Thursday

NorthWest Airlines





This post is bound to be long, but if you want to hear about the worst air travel ever, read on.

Ok, so I attempt to get on a plane in Colorado Springs last Friday to Tallahassee. Problems start happening right away. I walk up to the ticket counter and the clerk tells me my flight was cancelled due to "crew work limitations". So I say, thats odd, I just got a call from Orbitz telling me all is well, so what the frig?. The clerk doesn't say anything except "your flight is cancelled". So we sit there and stare at each other for .....oh about 10 seconds. In my mind, she is about to say, "let me find you another flight".....but no........apparently she's ok, with me staring at her. I'm sure she would have been fine with me saying "thank you for telling me....good bye". Well, I have a wedding to get to, so that's unacceptable. So I am forced to demand another flight. She finally finds me another flight through Memphis, but now I have a HUGE layover in Memphis, and will miss my client's Rehearsal dinner that I said I would be at. No big deal, they didn't technically pay for rehearsal dinner coverage, but I said I was going to do it, so I was planning on doing it. Whatever, I called my client and said "I'm not coming in at 4pm, I'll be there at 12pm now, sorry" So I get on the plane, and the plane is broke, and has to be fixed while we are in the darn thing. So I end up missing my connection in Minneapolis, and of course NWA has to find me another flight to Memphis. Luckily I end up in Memphis and make it to Tallahassee......but guess what isn't there when I get there? That's right, my checked bag. That's awesome.......much of my gear is in there, and my wedding clothes, and my tooth brush. So I look at yet another NWA clerk in Tallahassee with the wrath of God in my eyes, and she says "I can have it delivered to you in the morning". No......I need it now, find it, tell me where it is" "well let me look in the back for it" she says. "that's a great idea, did you think of that yourself"? I'm thinking to myself. (I'm beyond ticked at this point and have very little patience for stupidity). She comes back and says "It's not there". So I ask if I can look for myself. She aggrees. I walk back there and the #$%&* thing is sitting right there. I rent my car and get to my Hotel and go to sleep. I wake up, shoot a wedding for a great couple, and go back to my Hotel.

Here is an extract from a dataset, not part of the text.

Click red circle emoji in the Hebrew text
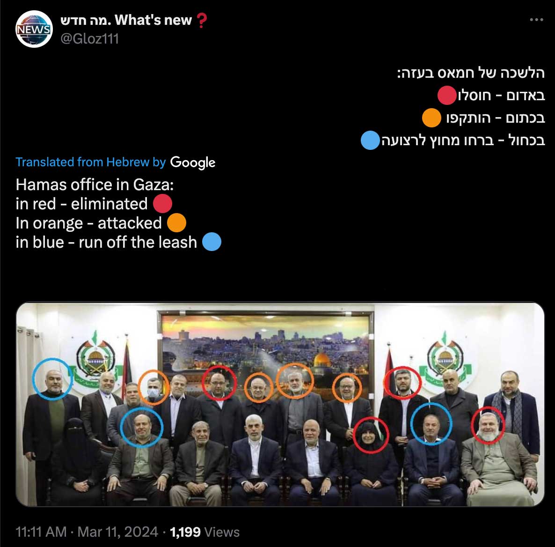The height and width of the screenshot is (547, 555). pos(447,95)

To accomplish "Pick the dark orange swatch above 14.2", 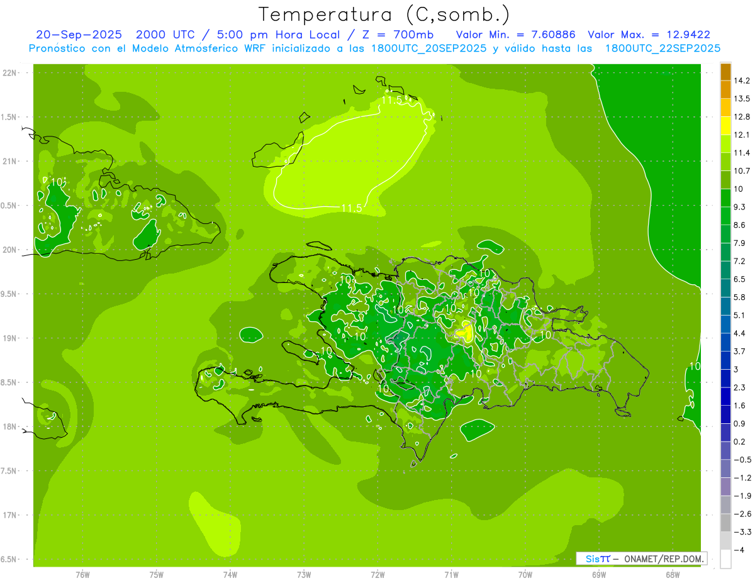I will click(725, 72).
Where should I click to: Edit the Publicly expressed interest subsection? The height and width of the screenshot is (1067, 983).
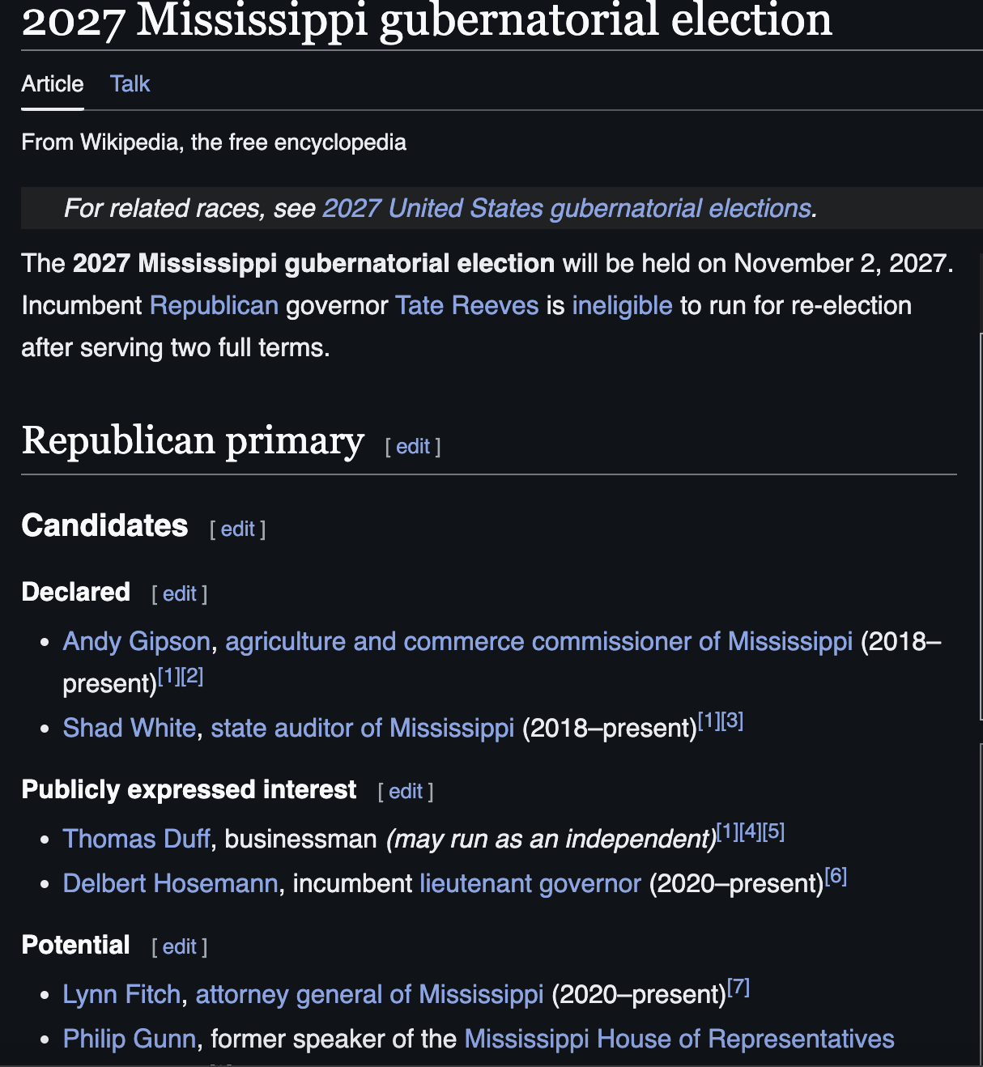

THEN....after swearing that the flight to Florida was the worst flight I've ever even heard of......NWA tops themselves on the return flight. You wont believe this.

Ok, here we go. I get to the Tallahassee airport, get on the plane and make it to Memphis. After an 8 hour layover in Memphis, I get on the plane.....and no kidding.......the plane pulls over on the flight line and the Captain says "sorry for the delay folks, but we don't know how much our plane weighs, and we need that information from the tower" HOLY FRIGGIN COW.....are you serious? So there we sit on the flight line for who knows how long (I went to sleep). I get to Minneapolis too late, the plane to Colorado Springs is already gone, and there are no other flights to Colorado Springs that night. Wonderful. So I stand in line for about 30 minutes to get my Hotel voucher while they figure out what they are going to do with a mentally handicapped passenger that is scared out of his mind because he has never flown before and doesn't understand what is going on. This ordeal lasted so long that I knew his name, his age, and where he was trying to get to. I finally get to my hotel, and the desk says they only have suites left. SWEET! So now I'm in a luxury room living it up with free dinner. Life is getting better. Fast forward to the next day. I get on my plane at noon and fly to Colorado Springs, and I'm waiting for my bag to come down the line. There it is......coming at me with the zipper WIDE open and broken. An NWA employee just happened to be standing there, watching me fruitlessly stuffing my clothes and gear back into a broken suitecase. At this point, I'm not even complaining anymore. I just don't care. He says to me "I have a new suitcase for you if you don't ask any questions" I think to myself "did I really just hear an airline employee say "I will give you free stuff if you dont ask where I got it"? Whatever, I'll take it. So I get luggage and Sarah picks me up outside.
Then, a plane crashes directly on our truck when we are driving out of the airport.
Ok, I made that last part up.

Why did all of this happen on this airline?? The guy who gave me the free luggage said that it's because NWA just came out of bankruptcy and the pilots themsleves are all trying to cancel as many flights as they can while they restructure. The moral of this rant? Don't fly on airlines who are fighting within themselves.

1 Comments:

Blogger Charlotte Geary said...

Holy crap, Brad! My blood pressure is rising just by reading this post! I've flown four times in 2007, with a 75% flight failure rate. Two of the flights bumped me off, with no replacement flights, and still no refunds. One of the flights lost my luggage and just left it sitting in a public area of an airport for a full day, without bothering to scan it into the system. No one knew where it was. Your trip was way worse than any of those, though! Yikes!